UniTrack: Differentiable Graph Representation Learning for Multi-Object Tracking
This work addresses multi-object tracking for computer vision applications, offering a universal training objective that is incremental as it integrates with existing systems without architectural changes.
The paper tackled the problem of multi-object tracking by introducing UniTrack, a plug-and-play graph-theoretic loss function that optimizes tracking-specific objectives, resulting in up to a 53% reduction in identity switches and 12% IDF1 improvements across benchmarks.

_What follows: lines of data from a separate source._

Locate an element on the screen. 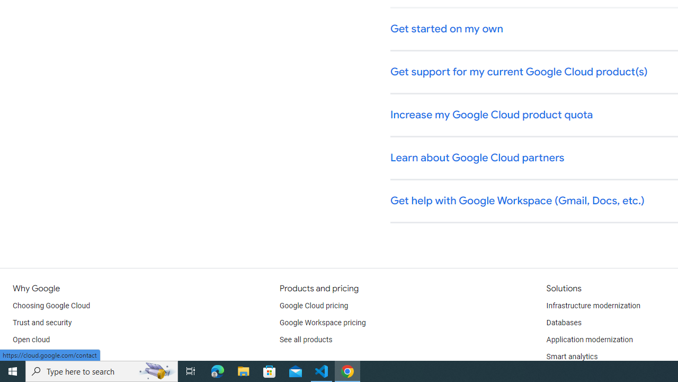  'Google Cloud pricing' is located at coordinates (313, 306).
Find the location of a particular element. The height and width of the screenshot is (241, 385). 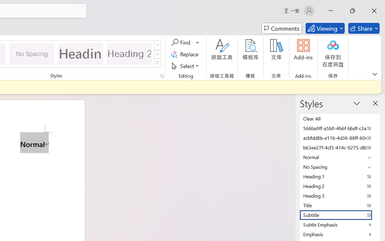

'Subtle Emphasis' is located at coordinates (340, 224).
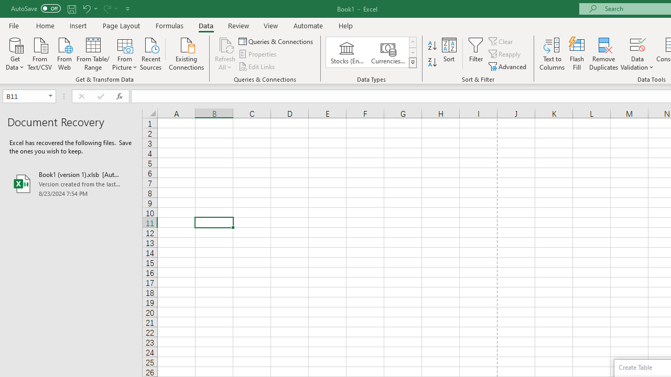  I want to click on 'Edit Links', so click(257, 67).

We present UniTrack, a plug-and-play graph-theoretic loss function designed to significantly enhance multi-object tracking (MOT) performance by directly optimizing tracking-specific objectives through unified differentiable learning. Unlike prior graph-based MOT methods that redesign tracking architectures, UniTrack provides a universal training objective that integrates detection accuracy, identity preservation, and spatiotemporal consistency into a single end-to-end trainable loss function, enabling seamless integration with existing MOT systems without architectural modifications. Through differentiable graph representation learning, UniTrack enables networks to learn holistic representations of motion continuity and identity relationships across frames. We validate UniTrack across diverse tracking models and multiple challenging benchmarks, demonstrating consistent improvements across all tested architectures and datasets including Trackformer, MOTR, FairMOT, ByteTrack, GTR, and MOTE. Extensive evaluations show up to 53\% reduction in identity switches and 12\% IDF1 improvements across challenging benchmarks, with GTR achieving peak performance gains of 9.7\% MOTA on SportsMOT.